課題の目的 1 | 位置制御方式に関する文章によると、セミクローズドループ方式の測定基準は何によって部分的に形成されますか。
課題の目的 2 | 位置制御方式に関する文章を最後の文の後から引き継ぎ、続きを書いてください。

提示文 |
•••••
FORTiS™ クローズドタイプエンコーダは、工作機械 OEM、エンドユーザー、サービス企業のニーズを満たす製品です。工作機械のエンドユーザーやサービス業者に向けたアプリケーションノートについては、こちらをご覧ください。

直接的なフィードバックを機械設計に組み込む、これも動的位置制御パフォーマンスを向上する手段のひとつです

セミクローズドループ方式は、測定基準がボールねじのピッチによって部分的に形成される方式であり、工作機械の設計で広く採用されています。また、ボールねじなどが熱変位を起こすと、位置決め誤差が生じることがよく知られていますが、位置決め誤差はよほどのものでない限り温度制御を行うことで軽減が可能です。位置決めの絶対精度と繰り返し精度という点で、温度制御機能を実装した機械のほうが実装していない機械よりも、セミクローズドループ方式のパフォーマンス向上に著しく貢献します。

一方、周知の事実として、動的な位置測定において超高精度を発揮するのはフルクローズドループ方式であることが挙げられます (フルクローズドループ方式: リニアエンコーダから機械の直線軸のフィードバックを直接取得します)。位置を検出するポイントを機械端に配置することで、優れた機械をさらに高いレベルに引き上げることができるとも言えます。

公差の厳格化が求められ、機械のハイスペック化が進む中、セミクローズドループ方式かフルクローズドループ方式のどちらを採用するかといった判断は、まさに検討を重ねるべき重要な事項になっています。
•••••
データ抜粋 |
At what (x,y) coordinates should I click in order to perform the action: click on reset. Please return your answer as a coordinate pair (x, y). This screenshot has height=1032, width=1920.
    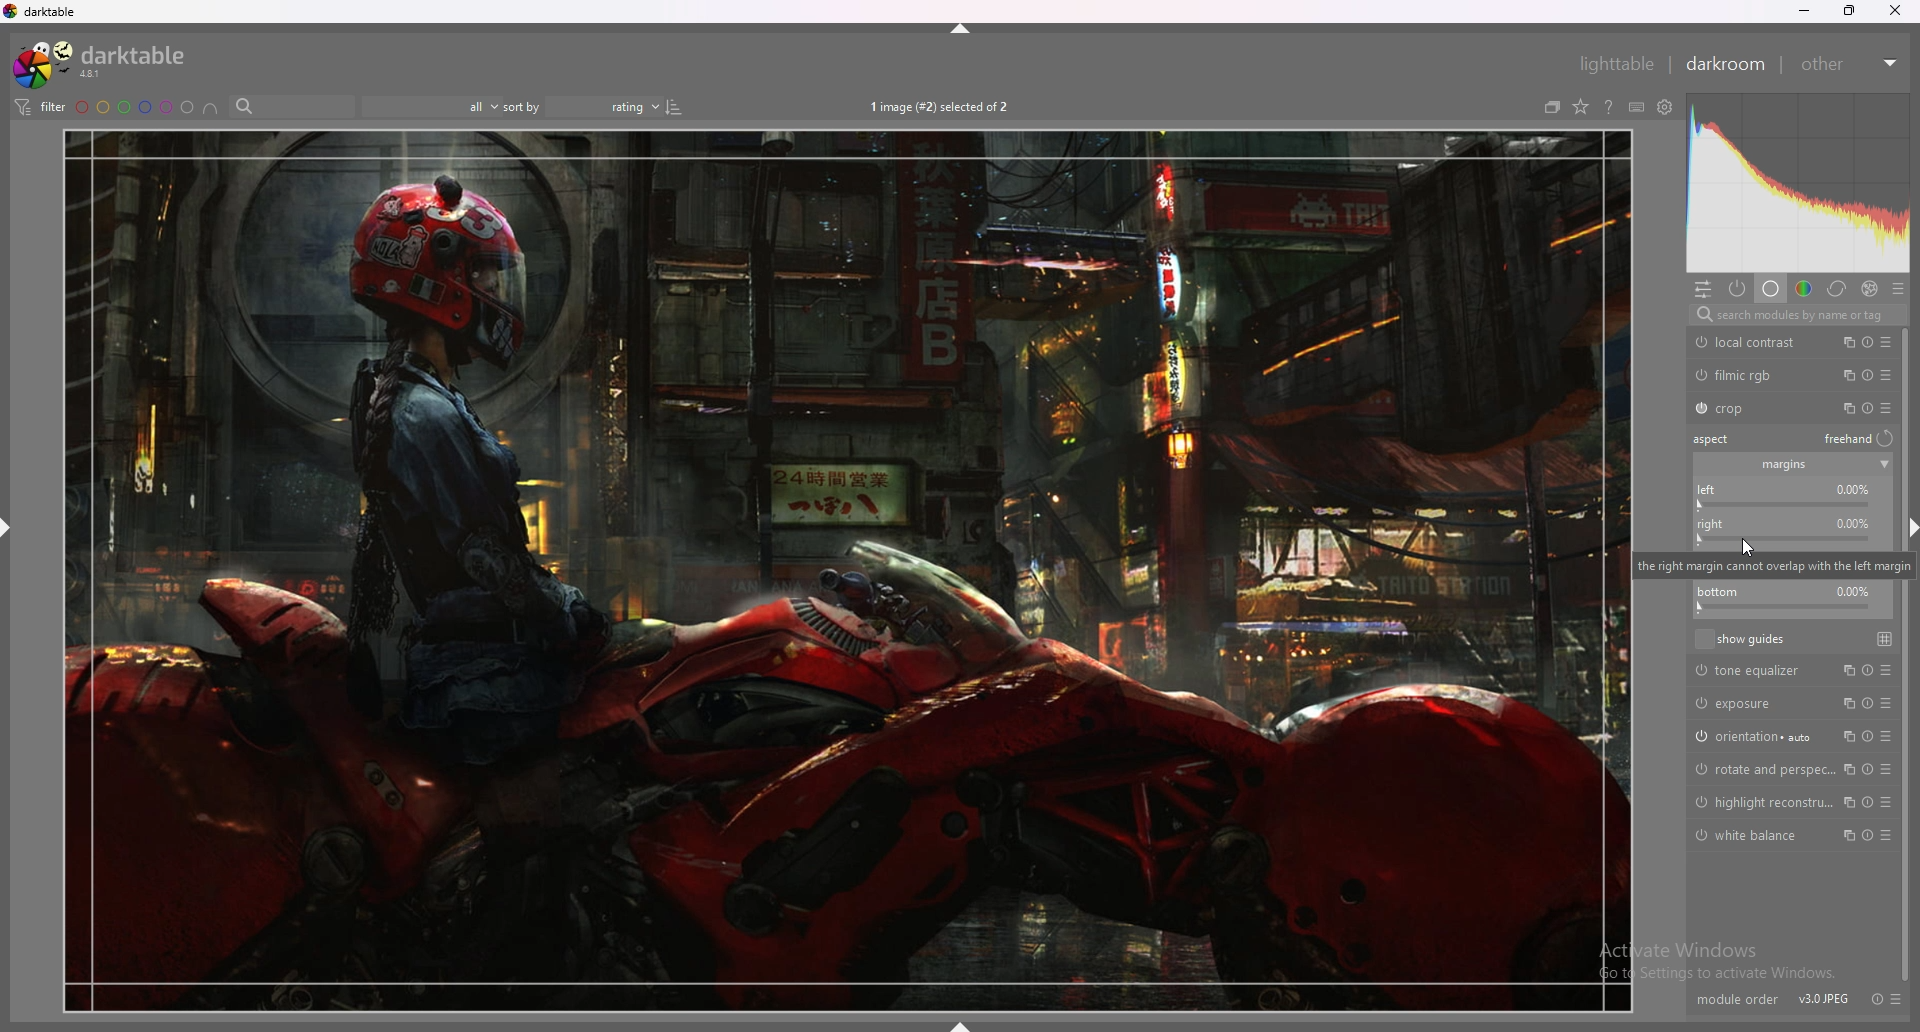
    Looking at the image, I should click on (1866, 769).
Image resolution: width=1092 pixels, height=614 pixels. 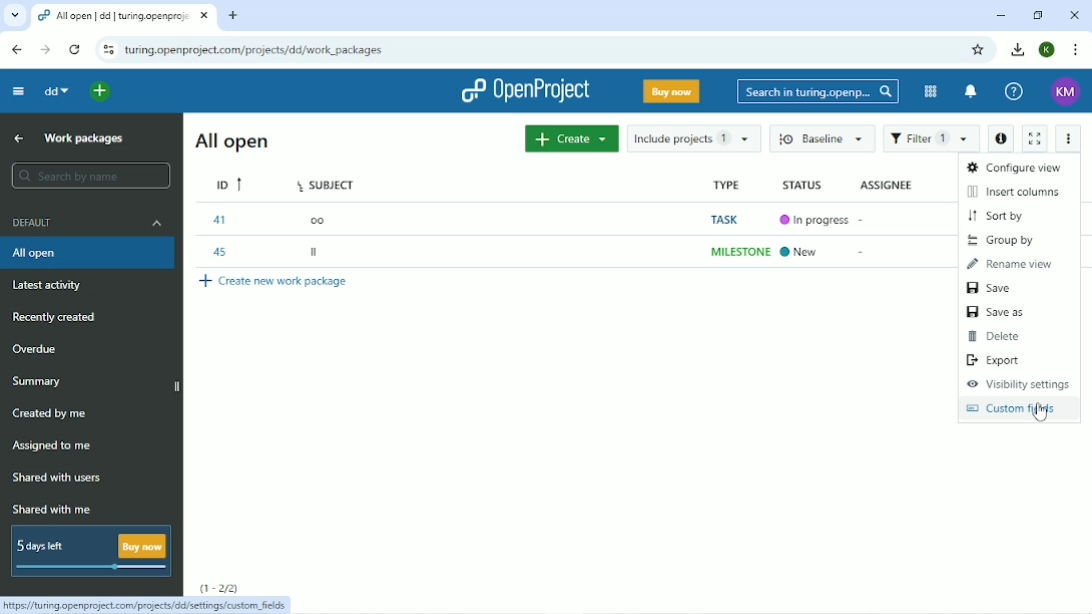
•••••
正解 1 | ボールねじのピッチによって部分的に形成されます。

正解 2 |
プロセスコントロールの枠組みにおける基礎レベルとして考えてみても、高精度な機械仕様としてシンプルに考えてみても、クローズドループ方式の採用が増加傾向にあります。クローズドループの採用。それがメーカーの標準仕様としてであってもハイエンド用オプションとしてであっても、より広範で多角的な考察を行うきっかけになるのが FORTiS™ クローズドタイプリニアエンコーダです。

レニショー製クローズドタイプリニアエンコーダの強み

レニショーは、長年の実績から、キャリブレーション装置やプローブ、工具計測システム、ゲージングシステムの企業として認知されてきました。

ですがそれらの製品だけにとどまらず、先進的な光学技術をベースにしたオープンタイプエンコーダも開発し展開しています。各種オープンタイプエンコーダは、精密測定やモーションコントロールに広く採用され、その性能について高い評価を得ています。

工作機械や精密測定、位置測定そしてモーションコントロールといった各分野で長年にわたって経験を培ってきました。そしてその経験をもとに、既存のクローズドタイプ光学式エンコーダよりも優れたクローズドタイプリニアエンコーダを開発しました。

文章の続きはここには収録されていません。